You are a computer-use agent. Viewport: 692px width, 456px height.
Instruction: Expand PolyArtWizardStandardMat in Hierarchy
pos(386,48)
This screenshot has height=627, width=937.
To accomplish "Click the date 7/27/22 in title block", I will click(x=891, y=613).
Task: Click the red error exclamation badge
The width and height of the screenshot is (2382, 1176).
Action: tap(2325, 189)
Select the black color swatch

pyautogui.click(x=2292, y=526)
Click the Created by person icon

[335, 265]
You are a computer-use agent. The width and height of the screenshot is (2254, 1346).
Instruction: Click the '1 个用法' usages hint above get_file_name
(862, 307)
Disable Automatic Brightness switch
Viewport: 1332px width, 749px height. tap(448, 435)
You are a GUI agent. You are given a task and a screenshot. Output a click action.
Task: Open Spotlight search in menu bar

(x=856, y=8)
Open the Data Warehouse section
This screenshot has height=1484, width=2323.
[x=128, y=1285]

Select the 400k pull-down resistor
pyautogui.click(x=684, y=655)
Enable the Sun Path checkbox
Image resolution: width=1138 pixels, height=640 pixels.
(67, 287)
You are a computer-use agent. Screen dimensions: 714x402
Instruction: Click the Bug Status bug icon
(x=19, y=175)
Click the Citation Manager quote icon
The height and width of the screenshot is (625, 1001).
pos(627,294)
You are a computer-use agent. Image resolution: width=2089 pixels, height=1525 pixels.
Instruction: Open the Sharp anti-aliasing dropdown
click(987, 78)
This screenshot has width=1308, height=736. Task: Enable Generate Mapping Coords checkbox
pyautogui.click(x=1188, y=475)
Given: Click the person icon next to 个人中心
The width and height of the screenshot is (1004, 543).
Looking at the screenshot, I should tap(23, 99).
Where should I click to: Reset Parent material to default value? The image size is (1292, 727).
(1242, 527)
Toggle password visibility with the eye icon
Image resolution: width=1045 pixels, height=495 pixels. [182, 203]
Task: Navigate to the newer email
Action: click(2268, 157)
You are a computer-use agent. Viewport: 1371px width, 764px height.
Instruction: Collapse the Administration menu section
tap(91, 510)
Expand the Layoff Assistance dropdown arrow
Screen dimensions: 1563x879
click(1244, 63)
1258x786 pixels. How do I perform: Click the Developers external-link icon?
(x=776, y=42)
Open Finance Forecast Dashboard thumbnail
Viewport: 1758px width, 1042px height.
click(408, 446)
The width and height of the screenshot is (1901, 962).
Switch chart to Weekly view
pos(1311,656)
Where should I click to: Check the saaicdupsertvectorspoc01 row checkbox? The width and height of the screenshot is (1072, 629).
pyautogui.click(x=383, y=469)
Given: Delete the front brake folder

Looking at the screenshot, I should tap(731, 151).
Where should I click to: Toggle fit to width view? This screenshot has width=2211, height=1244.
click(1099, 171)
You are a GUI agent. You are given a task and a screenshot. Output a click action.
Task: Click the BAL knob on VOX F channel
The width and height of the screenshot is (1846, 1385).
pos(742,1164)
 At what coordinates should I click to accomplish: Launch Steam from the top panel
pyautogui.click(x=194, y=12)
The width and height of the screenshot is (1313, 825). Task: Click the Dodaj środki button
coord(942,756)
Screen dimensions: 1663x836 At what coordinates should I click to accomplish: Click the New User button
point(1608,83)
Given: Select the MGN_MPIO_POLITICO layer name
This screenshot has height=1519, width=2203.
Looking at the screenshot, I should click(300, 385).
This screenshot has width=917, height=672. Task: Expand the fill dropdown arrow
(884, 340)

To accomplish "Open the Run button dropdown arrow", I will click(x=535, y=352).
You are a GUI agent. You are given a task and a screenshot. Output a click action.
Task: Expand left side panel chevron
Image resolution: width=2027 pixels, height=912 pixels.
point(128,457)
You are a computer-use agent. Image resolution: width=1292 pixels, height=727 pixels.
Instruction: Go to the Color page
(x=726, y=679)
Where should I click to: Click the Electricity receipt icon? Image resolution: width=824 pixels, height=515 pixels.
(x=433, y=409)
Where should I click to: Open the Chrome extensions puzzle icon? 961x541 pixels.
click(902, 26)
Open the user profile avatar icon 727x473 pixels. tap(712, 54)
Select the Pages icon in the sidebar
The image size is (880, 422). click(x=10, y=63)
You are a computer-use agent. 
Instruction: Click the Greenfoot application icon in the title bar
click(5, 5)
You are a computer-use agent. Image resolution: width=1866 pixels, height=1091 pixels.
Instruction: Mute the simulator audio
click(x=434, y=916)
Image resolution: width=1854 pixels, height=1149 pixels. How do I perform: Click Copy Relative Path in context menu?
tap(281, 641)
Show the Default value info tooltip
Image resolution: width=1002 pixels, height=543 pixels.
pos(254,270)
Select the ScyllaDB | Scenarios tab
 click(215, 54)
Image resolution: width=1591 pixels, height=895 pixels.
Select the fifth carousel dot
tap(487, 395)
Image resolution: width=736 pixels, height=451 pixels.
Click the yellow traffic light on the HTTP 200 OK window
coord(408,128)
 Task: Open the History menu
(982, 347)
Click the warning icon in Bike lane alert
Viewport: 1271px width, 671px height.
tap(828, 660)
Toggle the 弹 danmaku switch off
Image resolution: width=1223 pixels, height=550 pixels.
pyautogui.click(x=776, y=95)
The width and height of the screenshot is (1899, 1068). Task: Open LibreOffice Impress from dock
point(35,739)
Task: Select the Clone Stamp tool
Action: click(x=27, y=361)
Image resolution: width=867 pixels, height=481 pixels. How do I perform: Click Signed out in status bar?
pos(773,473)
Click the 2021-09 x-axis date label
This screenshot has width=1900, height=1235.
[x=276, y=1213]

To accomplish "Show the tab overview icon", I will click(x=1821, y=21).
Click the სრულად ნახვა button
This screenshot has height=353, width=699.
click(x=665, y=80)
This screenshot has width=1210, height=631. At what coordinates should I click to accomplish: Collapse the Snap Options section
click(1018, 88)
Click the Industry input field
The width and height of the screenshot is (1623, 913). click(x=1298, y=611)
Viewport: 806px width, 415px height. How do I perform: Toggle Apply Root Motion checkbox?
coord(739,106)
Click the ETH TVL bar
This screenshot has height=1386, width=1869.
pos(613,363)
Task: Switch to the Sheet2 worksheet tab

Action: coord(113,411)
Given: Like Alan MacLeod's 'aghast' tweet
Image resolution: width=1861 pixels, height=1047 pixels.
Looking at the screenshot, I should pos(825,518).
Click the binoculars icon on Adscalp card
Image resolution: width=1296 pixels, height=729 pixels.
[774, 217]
┄┄┄┄┄┄┄┄┄┄┄┄┄┄┄┄┄┄┄┄
What is needed is a faithful transcription of every entry.

You are a computer-use agent. Viewport: 692px width, 456px height.
Instruction: Expand PolyArtWizardStandardMat in Hierarchy
pos(386,48)
This screenshot has height=627, width=937.
To accomplish "Click the date 7/27/22 in title block", I will click(x=891, y=613).
Task: Click the red error exclamation badge
The width and height of the screenshot is (2382, 1176).
Action: tap(2325, 189)
Select the black color swatch

pyautogui.click(x=2292, y=526)
Click the Created by person icon

[335, 265]
You are a computer-use agent. The width and height of the screenshot is (2254, 1346).
Instruction: Click the '1 个用法' usages hint above get_file_name
(862, 307)
Disable Automatic Brightness switch
Viewport: 1332px width, 749px height. tap(448, 435)
You are a GUI agent. You are given a task and a screenshot. Output a click action.
Task: Open Spotlight search in menu bar

(x=856, y=8)
Open the Data Warehouse section
This screenshot has height=1484, width=2323.
[x=128, y=1285]

Select the 400k pull-down resistor
pyautogui.click(x=684, y=655)
Enable the Sun Path checkbox
Image resolution: width=1138 pixels, height=640 pixels.
(67, 287)
You are a computer-use agent. Screen dimensions: 714x402
Instruction: Click the Bug Status bug icon
(x=19, y=175)
Click the Citation Manager quote icon
The height and width of the screenshot is (625, 1001).
pos(627,294)
You are a computer-use agent. Image resolution: width=2089 pixels, height=1525 pixels.
Instruction: Open the Sharp anti-aliasing dropdown
click(987, 78)
This screenshot has width=1308, height=736. Task: Enable Generate Mapping Coords checkbox
pyautogui.click(x=1188, y=475)
Given: Click the person icon next to 个人中心
The width and height of the screenshot is (1004, 543).
Looking at the screenshot, I should tap(23, 99).
Where should I click to: Reset Parent material to default value? The image size is (1292, 727).
(1242, 527)
Toggle password visibility with the eye icon
Image resolution: width=1045 pixels, height=495 pixels. [182, 203]
Task: Navigate to the newer email
Action: click(2268, 157)
You are a computer-use agent. Viewport: 1371px width, 764px height.
Instruction: Collapse the Administration menu section
tap(91, 510)
Expand the Layoff Assistance dropdown arrow
Screen dimensions: 1563x879
click(1244, 63)
1258x786 pixels. How do I perform: Click the Developers external-link icon?
(x=776, y=42)
Open Finance Forecast Dashboard thumbnail
Viewport: 1758px width, 1042px height.
click(408, 446)
The width and height of the screenshot is (1901, 962).
Switch chart to Weekly view
pos(1311,656)
Where should I click to: Check the saaicdupsertvectorspoc01 row checkbox? The width and height of the screenshot is (1072, 629).
pyautogui.click(x=383, y=469)
Given: Delete the front brake folder

Looking at the screenshot, I should tap(731, 151).
Where should I click to: Toggle fit to width view? This screenshot has width=2211, height=1244.
click(1099, 171)
You are a GUI agent. You are given a task and a screenshot. Output a click action.
Task: Click the BAL knob on VOX F channel
The width and height of the screenshot is (1846, 1385).
pos(742,1164)
 At what coordinates should I click to accomplish: Launch Steam from the top panel
pyautogui.click(x=194, y=12)
The width and height of the screenshot is (1313, 825). Task: Click the Dodaj środki button
coord(942,756)
Screen dimensions: 1663x836 At what coordinates should I click to accomplish: Click the New User button
point(1608,83)
Given: Select the MGN_MPIO_POLITICO layer name
This screenshot has height=1519, width=2203.
Looking at the screenshot, I should click(300, 385).
This screenshot has width=917, height=672. Task: Expand the fill dropdown arrow
(884, 340)

To accomplish "Open the Run button dropdown arrow", I will click(x=535, y=352).
You are a GUI agent. You are given a task and a screenshot. Output a click action.
Task: Expand left side panel chevron
Image resolution: width=2027 pixels, height=912 pixels.
point(128,457)
You are a computer-use agent. Image resolution: width=1292 pixels, height=727 pixels.
Instruction: Go to the Color page
(x=726, y=679)
Where should I click to: Click the Electricity receipt icon? Image resolution: width=824 pixels, height=515 pixels.
(x=433, y=409)
Where should I click to: Open the Chrome extensions puzzle icon? 961x541 pixels.
click(902, 26)
Open the user profile avatar icon 727x473 pixels. tap(712, 54)
Select the Pages icon in the sidebar
The image size is (880, 422). click(x=10, y=63)
You are a computer-use agent. 
Instruction: Click the Greenfoot application icon in the title bar
click(5, 5)
You are a computer-use agent. Image resolution: width=1866 pixels, height=1091 pixels.
Instruction: Mute the simulator audio
click(x=434, y=916)
Image resolution: width=1854 pixels, height=1149 pixels. How do I perform: Click Copy Relative Path in context menu?
tap(281, 641)
Show the Default value info tooltip
Image resolution: width=1002 pixels, height=543 pixels.
pos(254,270)
Select the ScyllaDB | Scenarios tab
 click(215, 54)
Image resolution: width=1591 pixels, height=895 pixels.
Select the fifth carousel dot
tap(487, 395)
Image resolution: width=736 pixels, height=451 pixels.
Click the yellow traffic light on the HTTP 200 OK window
coord(408,128)
 Task: Open the History menu
(982, 347)
Click the warning icon in Bike lane alert
Viewport: 1271px width, 671px height.
tap(828, 660)
Toggle the 弹 danmaku switch off
Image resolution: width=1223 pixels, height=550 pixels.
pyautogui.click(x=776, y=95)
The width and height of the screenshot is (1899, 1068). Task: Open LibreOffice Impress from dock
point(35,739)
Task: Select the Clone Stamp tool
Action: click(x=27, y=361)
Image resolution: width=867 pixels, height=481 pixels. How do I perform: Click Signed out in status bar?
pos(773,473)
Click the 2021-09 x-axis date label
This screenshot has width=1900, height=1235.
[x=276, y=1213]

To accomplish "Show the tab overview icon", I will click(x=1821, y=21).
Click the სრულად ნახვა button
This screenshot has height=353, width=699.
click(x=665, y=80)
This screenshot has width=1210, height=631. At what coordinates should I click to accomplish: Collapse the Snap Options section
click(1018, 88)
Click the Industry input field
The width and height of the screenshot is (1623, 913). click(x=1298, y=611)
Viewport: 806px width, 415px height. How do I perform: Toggle Apply Root Motion checkbox?
coord(739,106)
Click the ETH TVL bar
This screenshot has height=1386, width=1869.
pos(613,363)
Task: Switch to the Sheet2 worksheet tab

Action: coord(113,411)
Given: Like Alan MacLeod's 'aghast' tweet
Image resolution: width=1861 pixels, height=1047 pixels.
Looking at the screenshot, I should pos(825,518).
Click the binoculars icon on Adscalp card
Image resolution: width=1296 pixels, height=729 pixels.
[774, 217]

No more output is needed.